Rows from a screen grounding dataset:
****
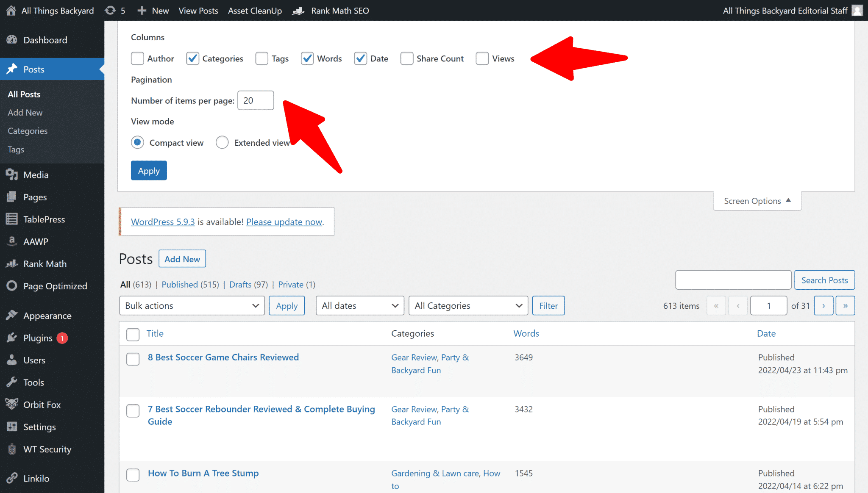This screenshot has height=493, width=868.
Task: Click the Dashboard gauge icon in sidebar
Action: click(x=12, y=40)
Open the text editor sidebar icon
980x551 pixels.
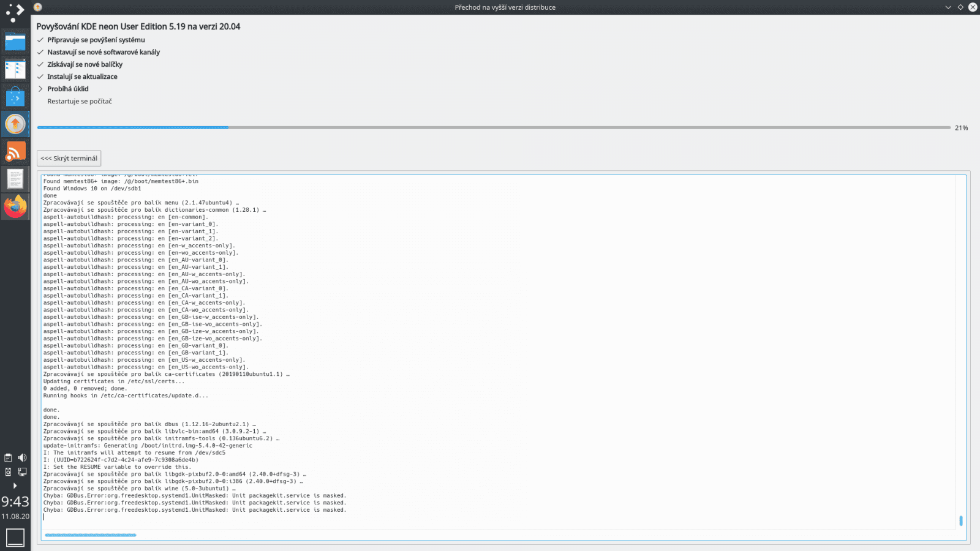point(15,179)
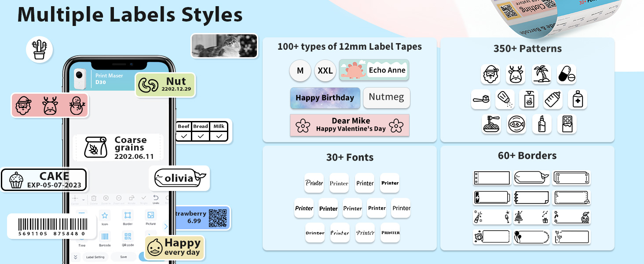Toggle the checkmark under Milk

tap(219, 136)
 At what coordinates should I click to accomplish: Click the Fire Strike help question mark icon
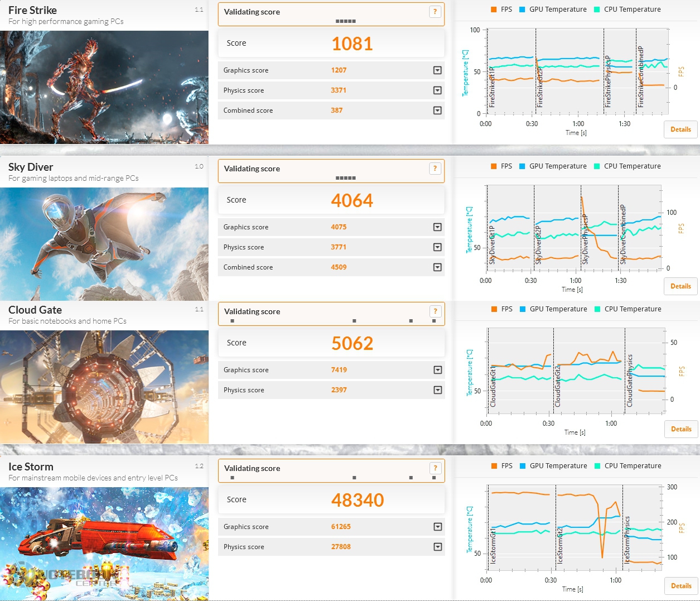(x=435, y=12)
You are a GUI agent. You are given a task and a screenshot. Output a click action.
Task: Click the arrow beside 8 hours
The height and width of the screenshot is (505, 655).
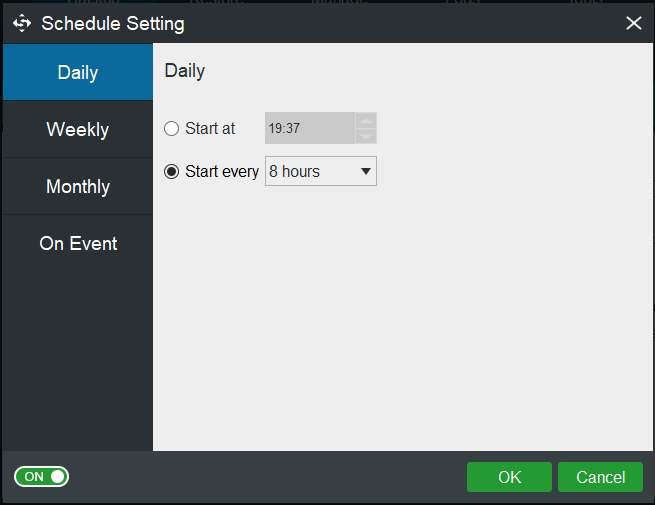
****
Task requirements = Can you copy out every line of the records above word for word, leaving out the pictures?

Solved problem =
This screenshot has height=493, width=868.
Task: Click the Dashboard gauge icon in sidebar
Action: click(x=12, y=40)
Open the text editor sidebar icon
980x551 pixels.
point(15,179)
Toggle the checkmark under Milk

tap(219, 136)
 At what coordinates should I click to accomplish: Click the Fire Strike help question mark icon
(x=435, y=12)
You are a GUI agent. You are given a task and a screenshot. Output a click action.
Task: Click the arrow beside 8 hours
The height and width of the screenshot is (505, 655).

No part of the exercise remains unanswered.